La journée se passe entre ballades, cartes postales, apéros, et se clôt par une tentative râtée de fabrication de gnocchis maison, mais à notre décharge, disons que nous avions improvisé faute de recette !

30 août 2008

Le mouillage maudit

Dans toutes vacances, il y a quelque chose qui foire à un moment donné. La semaine d’Elvire et Nico n’échappe pas à la règle. Après les joies de La Maddalena, nous nous dirigeons vers le cap nord de la Sardaigne et, fin d’après-midi oblige, nous choisissons un mouillage pas trop loin. La petite nav’ donne l’occasion à Elvire de prendre la barre avec brio. Le coin se prénomme Porto Pozzo et n’est guère intéressant. Un ensemble de constructions résidentielles d’allure moderne et sans charme se trouve au fond d’une anse profonde de un mille environ. Sur le côté, un village de vacances. Nous passons une nuit pourtant calme, amarrés à une bouée.

C’est le lendemain que les ennuis arrivent.
★ ★ ★
- [PROBLÈME POSÉ A]:
Répondez aux questions suivantes à partir de l'extrait.
(i) Quelle tentative ratée clôt la journée décrite au début ?
(ii) Qui prend la barre pendant la petite navigation ?
(iii) À quoi le bateau est-il amarré pour la nuit à Porto Pozzo ?
- [PROBLÈME POSÉ B]:
Indiquez si chaque affirmation concorde avec l'extrait, en répondant par oui ou non et en citant les mots décisifs.
(i) Le mouillage choisi se nomme Porto Pozzo.
(ii) La nuit passée au mouillage est agitée.
(iii) L'anse mesure environ deux milles de profondeur.
- [PROBLÈME POSÉ C]: Réécrivez le passage de l'extrait compris entre "30 août 2008" et "à une bouée.", bornes incluses, en remplaçant "village de vacances" par "camping".

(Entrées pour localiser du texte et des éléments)
★ ★ ★
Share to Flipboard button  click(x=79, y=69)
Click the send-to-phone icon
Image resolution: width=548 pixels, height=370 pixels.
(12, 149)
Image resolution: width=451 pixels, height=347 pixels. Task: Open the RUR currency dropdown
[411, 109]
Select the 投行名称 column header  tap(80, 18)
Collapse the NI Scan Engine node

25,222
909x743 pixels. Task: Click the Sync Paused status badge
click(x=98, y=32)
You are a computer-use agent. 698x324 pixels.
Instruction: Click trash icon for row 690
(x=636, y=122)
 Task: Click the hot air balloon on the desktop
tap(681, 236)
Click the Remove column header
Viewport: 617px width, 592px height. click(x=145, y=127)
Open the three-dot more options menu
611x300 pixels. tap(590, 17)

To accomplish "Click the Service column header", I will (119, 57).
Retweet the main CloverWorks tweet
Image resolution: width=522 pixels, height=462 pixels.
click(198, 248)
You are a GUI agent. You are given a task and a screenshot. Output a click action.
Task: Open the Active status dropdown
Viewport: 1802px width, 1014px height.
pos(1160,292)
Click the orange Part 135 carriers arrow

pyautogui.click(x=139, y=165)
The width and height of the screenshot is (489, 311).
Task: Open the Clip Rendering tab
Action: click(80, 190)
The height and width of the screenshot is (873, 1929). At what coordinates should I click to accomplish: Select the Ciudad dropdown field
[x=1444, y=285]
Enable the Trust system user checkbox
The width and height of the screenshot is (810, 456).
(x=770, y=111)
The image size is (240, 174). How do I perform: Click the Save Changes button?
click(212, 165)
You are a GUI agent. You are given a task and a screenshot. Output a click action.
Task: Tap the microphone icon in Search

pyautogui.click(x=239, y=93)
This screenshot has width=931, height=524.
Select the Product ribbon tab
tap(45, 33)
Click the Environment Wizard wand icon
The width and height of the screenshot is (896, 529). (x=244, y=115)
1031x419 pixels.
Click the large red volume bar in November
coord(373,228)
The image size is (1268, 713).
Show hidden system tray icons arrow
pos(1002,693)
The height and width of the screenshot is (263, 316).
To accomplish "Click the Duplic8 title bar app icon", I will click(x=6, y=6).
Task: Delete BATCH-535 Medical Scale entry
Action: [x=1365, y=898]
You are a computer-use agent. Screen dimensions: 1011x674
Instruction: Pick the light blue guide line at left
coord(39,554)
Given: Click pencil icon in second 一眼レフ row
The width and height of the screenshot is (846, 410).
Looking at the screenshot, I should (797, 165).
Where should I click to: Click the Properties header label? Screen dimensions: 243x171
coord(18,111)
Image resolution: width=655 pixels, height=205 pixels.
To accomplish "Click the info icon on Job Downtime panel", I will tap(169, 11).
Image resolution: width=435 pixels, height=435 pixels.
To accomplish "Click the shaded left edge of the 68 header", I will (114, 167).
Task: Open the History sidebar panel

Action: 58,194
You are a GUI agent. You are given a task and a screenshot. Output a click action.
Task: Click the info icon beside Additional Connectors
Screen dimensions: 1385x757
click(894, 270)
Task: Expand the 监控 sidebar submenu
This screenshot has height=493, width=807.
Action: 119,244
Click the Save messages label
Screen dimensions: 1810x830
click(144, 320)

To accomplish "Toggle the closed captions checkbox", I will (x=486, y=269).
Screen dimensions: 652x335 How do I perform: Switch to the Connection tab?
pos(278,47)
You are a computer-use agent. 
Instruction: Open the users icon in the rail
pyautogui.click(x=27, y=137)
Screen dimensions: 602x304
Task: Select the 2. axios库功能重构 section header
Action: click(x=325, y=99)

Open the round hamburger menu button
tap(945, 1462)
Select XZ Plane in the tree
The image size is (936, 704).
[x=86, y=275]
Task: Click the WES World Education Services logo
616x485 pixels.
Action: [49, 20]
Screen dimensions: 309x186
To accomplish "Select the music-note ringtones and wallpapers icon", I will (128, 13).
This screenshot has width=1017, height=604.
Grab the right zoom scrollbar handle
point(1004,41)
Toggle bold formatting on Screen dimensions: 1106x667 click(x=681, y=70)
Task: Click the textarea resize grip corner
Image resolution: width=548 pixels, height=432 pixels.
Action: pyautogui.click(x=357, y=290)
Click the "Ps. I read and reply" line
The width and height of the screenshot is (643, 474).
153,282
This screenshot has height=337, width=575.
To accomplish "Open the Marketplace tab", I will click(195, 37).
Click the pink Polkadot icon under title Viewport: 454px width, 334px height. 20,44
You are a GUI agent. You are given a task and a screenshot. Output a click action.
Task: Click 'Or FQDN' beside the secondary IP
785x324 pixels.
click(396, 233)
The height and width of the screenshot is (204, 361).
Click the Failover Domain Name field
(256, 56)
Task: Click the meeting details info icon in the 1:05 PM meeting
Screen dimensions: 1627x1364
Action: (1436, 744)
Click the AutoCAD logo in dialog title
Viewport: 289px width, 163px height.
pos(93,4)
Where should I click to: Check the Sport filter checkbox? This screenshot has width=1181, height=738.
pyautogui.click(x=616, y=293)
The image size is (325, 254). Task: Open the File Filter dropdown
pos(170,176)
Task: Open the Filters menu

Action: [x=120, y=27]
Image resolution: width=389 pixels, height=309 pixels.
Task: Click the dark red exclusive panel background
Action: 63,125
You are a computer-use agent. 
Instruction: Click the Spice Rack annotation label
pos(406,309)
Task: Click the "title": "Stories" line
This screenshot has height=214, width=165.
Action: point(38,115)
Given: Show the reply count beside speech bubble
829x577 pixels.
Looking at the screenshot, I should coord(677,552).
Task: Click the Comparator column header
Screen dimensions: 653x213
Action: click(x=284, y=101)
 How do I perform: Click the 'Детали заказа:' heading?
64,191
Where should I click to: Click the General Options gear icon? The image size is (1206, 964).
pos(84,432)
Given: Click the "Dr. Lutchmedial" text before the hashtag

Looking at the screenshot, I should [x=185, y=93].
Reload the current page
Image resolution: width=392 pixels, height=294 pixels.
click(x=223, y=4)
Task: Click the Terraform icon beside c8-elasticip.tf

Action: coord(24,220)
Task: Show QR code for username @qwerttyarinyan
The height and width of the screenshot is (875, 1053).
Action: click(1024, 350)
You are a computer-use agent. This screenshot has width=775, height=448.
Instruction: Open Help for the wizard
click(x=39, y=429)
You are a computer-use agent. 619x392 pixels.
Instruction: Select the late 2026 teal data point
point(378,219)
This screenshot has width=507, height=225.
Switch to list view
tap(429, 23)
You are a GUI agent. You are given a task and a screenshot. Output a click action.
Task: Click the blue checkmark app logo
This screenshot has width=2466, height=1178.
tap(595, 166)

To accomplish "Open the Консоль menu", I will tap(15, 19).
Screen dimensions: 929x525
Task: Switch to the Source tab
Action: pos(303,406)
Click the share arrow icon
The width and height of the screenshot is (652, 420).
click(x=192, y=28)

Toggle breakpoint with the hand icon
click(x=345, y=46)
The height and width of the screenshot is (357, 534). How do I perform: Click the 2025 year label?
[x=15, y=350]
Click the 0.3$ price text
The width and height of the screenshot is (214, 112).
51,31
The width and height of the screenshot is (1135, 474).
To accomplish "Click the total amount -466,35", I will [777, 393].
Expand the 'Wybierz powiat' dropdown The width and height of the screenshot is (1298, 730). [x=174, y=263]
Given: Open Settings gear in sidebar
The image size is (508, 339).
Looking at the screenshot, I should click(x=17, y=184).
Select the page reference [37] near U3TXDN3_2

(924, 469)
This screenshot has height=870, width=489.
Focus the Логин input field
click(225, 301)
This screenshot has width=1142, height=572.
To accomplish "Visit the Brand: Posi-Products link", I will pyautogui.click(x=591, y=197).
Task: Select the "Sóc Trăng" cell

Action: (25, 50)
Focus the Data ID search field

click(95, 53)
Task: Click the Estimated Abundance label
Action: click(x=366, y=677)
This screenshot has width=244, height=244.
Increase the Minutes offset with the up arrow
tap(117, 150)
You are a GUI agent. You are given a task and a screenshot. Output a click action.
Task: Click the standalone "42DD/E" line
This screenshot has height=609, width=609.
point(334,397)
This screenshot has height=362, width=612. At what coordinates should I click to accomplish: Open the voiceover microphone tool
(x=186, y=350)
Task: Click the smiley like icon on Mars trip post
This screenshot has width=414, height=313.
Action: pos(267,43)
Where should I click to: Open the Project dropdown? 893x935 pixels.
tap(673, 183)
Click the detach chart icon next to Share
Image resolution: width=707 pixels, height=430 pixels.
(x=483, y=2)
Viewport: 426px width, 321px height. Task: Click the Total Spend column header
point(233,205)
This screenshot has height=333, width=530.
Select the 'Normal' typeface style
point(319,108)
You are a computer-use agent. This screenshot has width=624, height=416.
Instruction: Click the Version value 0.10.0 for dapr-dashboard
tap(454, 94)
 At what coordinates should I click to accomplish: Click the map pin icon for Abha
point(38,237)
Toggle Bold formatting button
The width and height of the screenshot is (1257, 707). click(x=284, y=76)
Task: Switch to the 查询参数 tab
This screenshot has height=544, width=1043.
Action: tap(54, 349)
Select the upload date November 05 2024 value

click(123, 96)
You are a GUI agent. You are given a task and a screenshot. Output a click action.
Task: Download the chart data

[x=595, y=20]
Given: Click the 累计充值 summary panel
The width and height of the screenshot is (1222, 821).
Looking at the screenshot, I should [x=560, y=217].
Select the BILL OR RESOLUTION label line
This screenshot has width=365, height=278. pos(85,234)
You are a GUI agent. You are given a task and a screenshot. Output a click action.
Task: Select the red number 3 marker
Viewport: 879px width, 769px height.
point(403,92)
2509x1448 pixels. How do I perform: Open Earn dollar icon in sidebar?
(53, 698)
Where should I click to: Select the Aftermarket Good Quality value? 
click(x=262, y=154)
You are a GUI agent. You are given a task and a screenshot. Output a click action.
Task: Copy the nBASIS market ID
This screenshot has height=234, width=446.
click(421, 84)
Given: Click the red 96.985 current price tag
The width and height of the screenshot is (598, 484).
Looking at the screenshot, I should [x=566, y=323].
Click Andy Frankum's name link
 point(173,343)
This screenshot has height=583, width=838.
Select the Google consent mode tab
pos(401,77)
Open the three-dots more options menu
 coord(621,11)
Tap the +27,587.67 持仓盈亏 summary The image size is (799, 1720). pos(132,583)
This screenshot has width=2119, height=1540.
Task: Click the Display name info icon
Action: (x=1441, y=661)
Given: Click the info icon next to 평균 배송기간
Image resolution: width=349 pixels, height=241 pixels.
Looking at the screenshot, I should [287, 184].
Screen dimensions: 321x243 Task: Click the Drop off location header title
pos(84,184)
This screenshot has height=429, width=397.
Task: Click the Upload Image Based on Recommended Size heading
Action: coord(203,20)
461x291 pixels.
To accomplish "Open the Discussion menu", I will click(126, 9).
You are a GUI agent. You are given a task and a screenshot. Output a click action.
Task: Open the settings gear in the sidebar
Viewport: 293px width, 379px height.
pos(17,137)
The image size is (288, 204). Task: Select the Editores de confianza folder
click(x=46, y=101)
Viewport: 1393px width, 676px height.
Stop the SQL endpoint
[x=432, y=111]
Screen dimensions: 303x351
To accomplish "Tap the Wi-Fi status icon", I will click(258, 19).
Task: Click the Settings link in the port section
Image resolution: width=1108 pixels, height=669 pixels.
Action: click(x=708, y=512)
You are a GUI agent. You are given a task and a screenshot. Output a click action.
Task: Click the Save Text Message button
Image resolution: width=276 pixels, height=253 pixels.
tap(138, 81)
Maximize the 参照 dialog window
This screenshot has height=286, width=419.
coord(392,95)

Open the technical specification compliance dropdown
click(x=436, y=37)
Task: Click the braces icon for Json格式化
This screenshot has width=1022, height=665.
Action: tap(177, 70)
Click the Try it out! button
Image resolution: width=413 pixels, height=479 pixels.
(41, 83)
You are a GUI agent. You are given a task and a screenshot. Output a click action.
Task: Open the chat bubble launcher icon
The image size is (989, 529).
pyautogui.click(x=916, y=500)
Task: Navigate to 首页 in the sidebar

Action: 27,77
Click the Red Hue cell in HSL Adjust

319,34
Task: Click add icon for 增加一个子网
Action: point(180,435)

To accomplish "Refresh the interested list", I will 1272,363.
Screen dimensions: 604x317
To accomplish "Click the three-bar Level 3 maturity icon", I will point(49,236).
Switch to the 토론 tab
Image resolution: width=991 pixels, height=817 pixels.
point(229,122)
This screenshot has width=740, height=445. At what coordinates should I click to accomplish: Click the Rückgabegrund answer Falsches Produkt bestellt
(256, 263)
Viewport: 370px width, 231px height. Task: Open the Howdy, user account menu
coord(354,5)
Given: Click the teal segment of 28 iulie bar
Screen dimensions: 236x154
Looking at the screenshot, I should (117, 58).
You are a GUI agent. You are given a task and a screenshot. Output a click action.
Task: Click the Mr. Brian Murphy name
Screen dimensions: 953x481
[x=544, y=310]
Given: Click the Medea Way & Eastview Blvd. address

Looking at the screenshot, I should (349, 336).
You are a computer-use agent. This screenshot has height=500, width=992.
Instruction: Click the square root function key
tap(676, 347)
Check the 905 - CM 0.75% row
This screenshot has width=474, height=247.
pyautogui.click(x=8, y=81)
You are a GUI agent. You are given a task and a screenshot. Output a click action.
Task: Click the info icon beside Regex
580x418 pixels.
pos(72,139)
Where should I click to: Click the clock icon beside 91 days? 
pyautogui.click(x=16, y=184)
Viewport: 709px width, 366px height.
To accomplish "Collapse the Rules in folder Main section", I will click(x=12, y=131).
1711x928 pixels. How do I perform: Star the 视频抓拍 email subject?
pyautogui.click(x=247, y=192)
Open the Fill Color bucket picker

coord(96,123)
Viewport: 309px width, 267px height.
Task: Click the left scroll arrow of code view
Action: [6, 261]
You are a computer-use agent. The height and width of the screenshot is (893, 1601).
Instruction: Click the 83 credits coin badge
★ ★ ★
- [RÉSULTAT A]:
(i) La fabrication de gnocchis maison.
(ii) Elvire.
(iii) À une bouée.

- [RÉSULTAT B]:
(i) Oui : « Le coin se prénomme Porto Pozzo ».
(ii) Non : « Nous passons une nuit pourtant calme ».
(iii) Non : « une anse profonde de un mille environ ».

- [RÉSULTAT C]:
30 août 2008

Le mouillage maudit

Dans toutes vacances, il y a quelque chose qui foire à un moment donné. La semaine d’Elvire et Nico n’échappe pas à la règle. Après les joies de La Maddalena, nous nous dirigeons vers le cap nord de la Sardaigne et, fin d’après-midi oblige, nous choisissons un mouillage pas trop loin. La petite nav’ donne l’occasion à Elvire de prendre la barre avec brio. Le coin se prénomme Porto Pozzo et n’est guère intéressant. Un ensemble de constructions résidentielles d’allure moderne et sans charme se trouve au fond d’une anse profonde de un mille environ. Sur le côté, un camping. Nous passons une nuit pourtant calme, amarrés à une bouée.